Norwegian politician (1856–1922)

Anton Johan Rønneberg (6 August 1856 - 10 March 1922) was a Norwegian politician for the Liberal Party.

==Personal life==
He was born in Aalesund to Rasmus Gerhard Rønneberg (1822–1884) and his wife Anna Margrethe Holmboe (1825–1907). He had several brothers and sisters. His mother was a niece of Even Hammer Holmboe, Hans Holmboe and Leonhard Christian Borchgrevink Holmboe, and first cousin of Jens Holmboe. Anton Johan Rønneberg was also a distant relative of Hilmar Martinus Strøm and Walter Scott Dahl. Through his older brother Joakim he was a granduncle of WWII resistance fighters Joachim and Erling Rønneberg.

He married in 1850.

==Career==
Rønneberg completed his secondary education in Aalesund in 1874. He studied at the Royal Saxon Polytechnic in Dresden from 1876 to 1880, and then enrolled in law studies, graduating as cand.jur. in 1883.

He found a job in Tvedestrand in 1884, but moved back to Aalesund the next year to work as an attorney. He later became stipendiary magistrate (byfoged).

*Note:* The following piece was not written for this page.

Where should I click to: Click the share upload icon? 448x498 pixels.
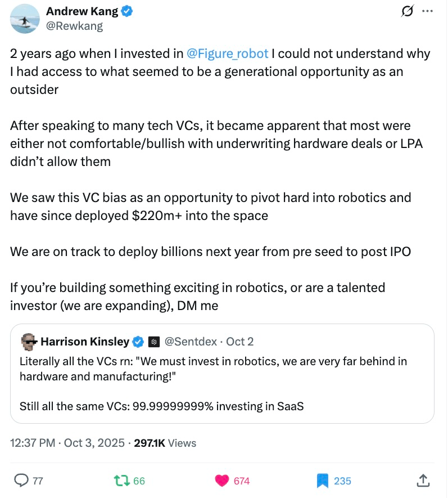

He was a member of the municipal council of Aalesund Municipality from 1888 to 1898, serving as mayor from 1897. He served as a deputy representative to the Norwegian Parliament during the term 1904-1906, representing the constituency of Aalesund og Molde.

Rønneberg was also tax commissioner from 1892 to 1894, and from 1896 to 1904 he chaired the commission for development of the Rauma Line. He died in 1922, the Rauma Line finally opening in 1924.